# Instructions to follow:
Nothing should differ. Repeat every record as written.

# Provided entries:
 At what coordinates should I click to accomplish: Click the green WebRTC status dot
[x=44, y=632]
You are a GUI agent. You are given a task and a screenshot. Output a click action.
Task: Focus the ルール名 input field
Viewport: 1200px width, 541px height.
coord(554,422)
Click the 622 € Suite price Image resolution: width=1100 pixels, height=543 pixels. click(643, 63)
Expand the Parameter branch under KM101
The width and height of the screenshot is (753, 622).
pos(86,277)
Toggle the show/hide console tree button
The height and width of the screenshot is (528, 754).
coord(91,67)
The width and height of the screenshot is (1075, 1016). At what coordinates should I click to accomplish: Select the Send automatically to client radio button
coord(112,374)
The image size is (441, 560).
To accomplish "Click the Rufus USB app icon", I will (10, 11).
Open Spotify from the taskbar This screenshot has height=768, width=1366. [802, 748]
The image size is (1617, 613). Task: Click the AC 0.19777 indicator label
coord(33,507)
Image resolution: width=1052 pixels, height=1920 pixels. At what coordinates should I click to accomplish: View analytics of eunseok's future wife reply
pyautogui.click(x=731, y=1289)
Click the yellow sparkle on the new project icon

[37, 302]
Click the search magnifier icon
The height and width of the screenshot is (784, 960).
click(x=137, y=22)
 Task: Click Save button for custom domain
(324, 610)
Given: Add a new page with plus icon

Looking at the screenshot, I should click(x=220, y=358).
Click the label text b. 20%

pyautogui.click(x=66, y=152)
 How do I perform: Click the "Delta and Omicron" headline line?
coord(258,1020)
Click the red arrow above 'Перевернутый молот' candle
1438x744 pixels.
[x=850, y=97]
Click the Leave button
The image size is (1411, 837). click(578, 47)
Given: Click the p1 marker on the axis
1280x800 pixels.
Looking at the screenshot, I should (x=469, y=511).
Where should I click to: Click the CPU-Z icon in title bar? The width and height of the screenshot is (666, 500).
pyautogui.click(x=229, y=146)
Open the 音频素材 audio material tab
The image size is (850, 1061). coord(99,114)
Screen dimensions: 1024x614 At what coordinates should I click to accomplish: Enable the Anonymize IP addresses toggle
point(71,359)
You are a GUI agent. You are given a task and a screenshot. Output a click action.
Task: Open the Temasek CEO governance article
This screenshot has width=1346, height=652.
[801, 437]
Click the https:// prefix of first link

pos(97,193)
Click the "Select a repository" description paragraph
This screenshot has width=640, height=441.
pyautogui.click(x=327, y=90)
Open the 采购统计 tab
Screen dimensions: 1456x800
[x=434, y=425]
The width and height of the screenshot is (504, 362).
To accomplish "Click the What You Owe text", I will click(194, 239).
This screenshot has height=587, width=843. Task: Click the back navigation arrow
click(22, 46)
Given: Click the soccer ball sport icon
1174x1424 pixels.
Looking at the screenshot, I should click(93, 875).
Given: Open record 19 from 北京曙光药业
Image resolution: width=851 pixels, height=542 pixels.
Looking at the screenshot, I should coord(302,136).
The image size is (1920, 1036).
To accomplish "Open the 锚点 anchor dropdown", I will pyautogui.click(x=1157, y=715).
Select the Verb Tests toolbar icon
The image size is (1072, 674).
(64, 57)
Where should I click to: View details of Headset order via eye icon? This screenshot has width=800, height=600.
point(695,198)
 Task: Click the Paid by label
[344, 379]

# Result for this task:
 At what coordinates should I click to accomplish: Click the green WebRTC status dot
[x=44, y=632]
You are a GUI agent. You are given a task and a screenshot. Output a click action.
Task: Focus the ルール名 input field
Viewport: 1200px width, 541px height.
coord(554,422)
Click the 622 € Suite price Image resolution: width=1100 pixels, height=543 pixels. click(643, 63)
Expand the Parameter branch under KM101
The width and height of the screenshot is (753, 622).
pos(86,277)
Toggle the show/hide console tree button
The height and width of the screenshot is (528, 754).
coord(91,67)
The width and height of the screenshot is (1075, 1016). At what coordinates should I click to accomplish: Select the Send automatically to client radio button
coord(112,374)
The image size is (441, 560).
To accomplish "Click the Rufus USB app icon", I will (10, 11).
Open Spotify from the taskbar This screenshot has height=768, width=1366. [802, 748]
The image size is (1617, 613). Task: Click the AC 0.19777 indicator label
coord(33,507)
Image resolution: width=1052 pixels, height=1920 pixels. At what coordinates should I click to accomplish: View analytics of eunseok's future wife reply
pyautogui.click(x=731, y=1289)
Click the yellow sparkle on the new project icon

[37, 302]
Click the search magnifier icon
The height and width of the screenshot is (784, 960).
click(x=137, y=22)
 Task: Click Save button for custom domain
(324, 610)
Given: Add a new page with plus icon

Looking at the screenshot, I should click(x=220, y=358).
Click the label text b. 20%

pyautogui.click(x=66, y=152)
 How do I perform: Click the "Delta and Omicron" headline line?
coord(258,1020)
Click the red arrow above 'Перевернутый молот' candle
1438x744 pixels.
[x=850, y=97]
Click the Leave button
The image size is (1411, 837). click(578, 47)
Given: Click the p1 marker on the axis
1280x800 pixels.
Looking at the screenshot, I should (x=469, y=511).
Where should I click to: Click the CPU-Z icon in title bar? The width and height of the screenshot is (666, 500).
pyautogui.click(x=229, y=146)
Open the 音频素材 audio material tab
The image size is (850, 1061). coord(99,114)
Screen dimensions: 1024x614 At what coordinates should I click to accomplish: Enable the Anonymize IP addresses toggle
point(71,359)
You are a GUI agent. You are given a task and a screenshot. Output a click action.
Task: Open the Temasek CEO governance article
This screenshot has width=1346, height=652.
[801, 437]
Click the https:// prefix of first link

pos(97,193)
Click the "Select a repository" description paragraph
This screenshot has width=640, height=441.
pyautogui.click(x=327, y=90)
Open the 采购统计 tab
Screen dimensions: 1456x800
[x=434, y=425]
The width and height of the screenshot is (504, 362).
To accomplish "Click the What You Owe text", I will click(194, 239).
This screenshot has height=587, width=843. Task: Click the back navigation arrow
click(22, 46)
Given: Click the soccer ball sport icon
1174x1424 pixels.
Looking at the screenshot, I should click(93, 875).
Given: Open record 19 from 北京曙光药业
Image resolution: width=851 pixels, height=542 pixels.
Looking at the screenshot, I should coord(302,136).
The image size is (1920, 1036).
To accomplish "Open the 锚点 anchor dropdown", I will pyautogui.click(x=1157, y=715).
Select the Verb Tests toolbar icon
The image size is (1072, 674).
(64, 57)
Where should I click to: View details of Headset order via eye icon? This screenshot has width=800, height=600.
point(695,198)
 Task: Click the Paid by label
[344, 379]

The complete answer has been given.